The OS is still Ubuntu - just another desktop is preinstalled.
They should use the Ubuntu forums.
I don't use Mint forum because some years ago I posted a very simple
question but which appeared briefly but then deleted and they banned
me.
Then ask in Usenet, they cannot ban you.
So now I only use Ubuntu and I like it very much because all
cloud providers support Ubuntu.
The virtualization technology usually supports any Linux distribution.
Even Windows 10 and 11 have Ubuntu as WSL.
WSL is very limited and different, don't expect it works the same as Ubuntu.
Have you tried it ?
[Picture]
https://i.postimg.cc/g2NhbvhH/WSLg-Ubuntu-on-W11-Home.gif
In Task Manager, you see vmmemWSL running and using about 1GB of memory.
I had LO Draw running in it yesterday, to open a Microsoft Publisher sample file.
$ dd if=/dev/zero of=/dev/null bs=1M count=1024
1024+0 records in
1024+0 records out
1073741824 bytes (1.1 GB, 1.0 GiB) copied, 0.0365727 s, 29.4 GB/s
I got the Linux version of Prime95, had it run in Torture Test Mode
under bash shell, and it managed to use fifty percent of CPU when
asked to test on six cores (6C 12T). It tested half of the system RAM,
so in terms of malloc limit, it seems to be able to use about
half of the system RAM. The reason I did that test, is to make sure
the virtualization is not limited to just one core. And it
seemed to pass that test.
From a graphics perspective, I don't think it knows what VSYNC is.
And /dev, while present, still is not an "authentic emulation".
(/dev/sda is there, but not /dev/sda1).
So some things, like gnome-disks, still don't work. But I would
say, of the things tested, it's a damn impressive piece of work.
The graphics path it's using is ridiculous, but... it works.
It's using Terminal Services for the rootless windows for
things like Firefox, yet I don't think Firefox can tell it is
running over Terminal Services. That is like, remote desktop protocol.
And firefox is fooled into thinking regular Linux graphics are present.
That means all the normal graphics layers are present, plus the output
is piped over Terminal Services to the Windows desktop. The glxgears
run, the graphics look perfectly normal.
$ inxi -G
Graphics: Device-1: Microsoft driver: dxgkrnl v: N/A
Display: wayland-0 server: Microsoft Corporation X.org 1.20.13 driver: dxgkrnl resolution: 1440x900~60Hz
OpenGL: renderer: llvmpipe (LLVM 12.0.0 256 bits) v: 4.5 Mesa 21.2.6
$ glxgears
10551 frames in 5.0 seconds = 2110.035 FPS
11310 frames in 5.0 seconds = 2261.971 FPS
11309 frames in 5.0 seconds = 2261.759 FPS
X connection to :0 broken (explicit kill or server shutdown).
The graphics performance isn't exactly "flaming hot", but it does work.

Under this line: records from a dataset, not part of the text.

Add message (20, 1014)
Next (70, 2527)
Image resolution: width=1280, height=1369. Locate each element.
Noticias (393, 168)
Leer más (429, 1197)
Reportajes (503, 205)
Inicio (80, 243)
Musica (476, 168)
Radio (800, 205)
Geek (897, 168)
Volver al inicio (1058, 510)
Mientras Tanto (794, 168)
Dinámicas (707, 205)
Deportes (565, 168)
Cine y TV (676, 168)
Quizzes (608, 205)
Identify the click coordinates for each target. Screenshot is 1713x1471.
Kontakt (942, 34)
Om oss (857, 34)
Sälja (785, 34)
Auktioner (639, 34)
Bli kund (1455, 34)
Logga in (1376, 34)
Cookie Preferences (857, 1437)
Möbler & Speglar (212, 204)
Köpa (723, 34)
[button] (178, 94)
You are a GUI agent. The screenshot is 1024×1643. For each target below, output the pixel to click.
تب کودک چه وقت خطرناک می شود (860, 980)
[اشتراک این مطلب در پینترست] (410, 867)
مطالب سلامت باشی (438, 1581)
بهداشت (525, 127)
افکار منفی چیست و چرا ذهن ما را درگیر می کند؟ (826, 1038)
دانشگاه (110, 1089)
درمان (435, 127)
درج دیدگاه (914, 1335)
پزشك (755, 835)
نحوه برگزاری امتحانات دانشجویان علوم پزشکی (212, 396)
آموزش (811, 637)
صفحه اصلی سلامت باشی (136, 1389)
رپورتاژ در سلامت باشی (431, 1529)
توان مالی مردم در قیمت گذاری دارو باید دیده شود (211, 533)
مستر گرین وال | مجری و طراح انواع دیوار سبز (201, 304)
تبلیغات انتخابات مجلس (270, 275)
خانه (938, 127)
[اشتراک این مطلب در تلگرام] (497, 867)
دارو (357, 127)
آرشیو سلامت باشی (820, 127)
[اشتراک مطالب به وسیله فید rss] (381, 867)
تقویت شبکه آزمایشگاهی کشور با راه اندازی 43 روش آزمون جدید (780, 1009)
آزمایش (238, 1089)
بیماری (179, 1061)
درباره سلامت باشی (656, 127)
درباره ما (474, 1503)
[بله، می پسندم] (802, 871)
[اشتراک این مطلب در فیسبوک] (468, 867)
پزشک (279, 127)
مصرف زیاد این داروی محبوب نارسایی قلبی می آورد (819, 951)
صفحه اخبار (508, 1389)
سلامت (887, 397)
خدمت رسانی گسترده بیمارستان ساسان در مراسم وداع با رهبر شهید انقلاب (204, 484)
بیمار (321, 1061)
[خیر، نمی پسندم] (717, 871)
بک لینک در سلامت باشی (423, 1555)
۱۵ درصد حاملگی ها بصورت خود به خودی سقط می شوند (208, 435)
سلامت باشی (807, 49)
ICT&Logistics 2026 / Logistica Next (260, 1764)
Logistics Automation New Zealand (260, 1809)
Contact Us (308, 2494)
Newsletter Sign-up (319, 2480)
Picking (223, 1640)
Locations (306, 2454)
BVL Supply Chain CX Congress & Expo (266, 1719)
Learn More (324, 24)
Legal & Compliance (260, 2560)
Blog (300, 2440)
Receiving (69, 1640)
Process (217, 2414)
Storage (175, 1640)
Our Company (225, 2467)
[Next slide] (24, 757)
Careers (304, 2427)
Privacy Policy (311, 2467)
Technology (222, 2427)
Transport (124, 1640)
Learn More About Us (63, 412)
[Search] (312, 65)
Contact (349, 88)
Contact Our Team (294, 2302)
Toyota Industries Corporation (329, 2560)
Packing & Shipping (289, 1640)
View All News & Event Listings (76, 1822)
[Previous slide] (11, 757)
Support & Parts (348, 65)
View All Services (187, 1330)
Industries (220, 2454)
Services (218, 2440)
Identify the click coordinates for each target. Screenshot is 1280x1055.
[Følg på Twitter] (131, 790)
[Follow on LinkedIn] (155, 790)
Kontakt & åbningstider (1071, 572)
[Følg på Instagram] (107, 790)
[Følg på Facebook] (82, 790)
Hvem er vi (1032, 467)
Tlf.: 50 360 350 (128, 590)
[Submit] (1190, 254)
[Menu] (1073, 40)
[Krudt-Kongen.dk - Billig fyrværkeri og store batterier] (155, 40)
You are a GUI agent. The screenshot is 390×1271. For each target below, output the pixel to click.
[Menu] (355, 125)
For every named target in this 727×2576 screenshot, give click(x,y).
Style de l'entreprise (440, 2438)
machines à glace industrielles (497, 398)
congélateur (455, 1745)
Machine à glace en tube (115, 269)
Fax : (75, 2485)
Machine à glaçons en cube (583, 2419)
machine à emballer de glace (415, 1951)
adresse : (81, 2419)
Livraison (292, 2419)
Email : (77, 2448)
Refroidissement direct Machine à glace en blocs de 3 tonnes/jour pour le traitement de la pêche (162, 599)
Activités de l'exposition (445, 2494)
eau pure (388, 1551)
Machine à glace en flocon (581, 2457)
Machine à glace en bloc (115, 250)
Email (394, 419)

Since the graphics subsystem doesn't emulate VSYNC, that's why glxgears
runs faster than 60FPS, without any additional directive to suppress VSYNC.
The graphics is only a GTX1050, so it's not a high end card.
While glxgears was running, the Windows Task Manager reports the GPU
activity level is "zero", while the CPU activity level (6C 12T) is 32 percent. So the graphics path does not appear to be accelerated. That means the CPU
was drawing the 3D image for glxgears, onto the screen (via Terminal Services).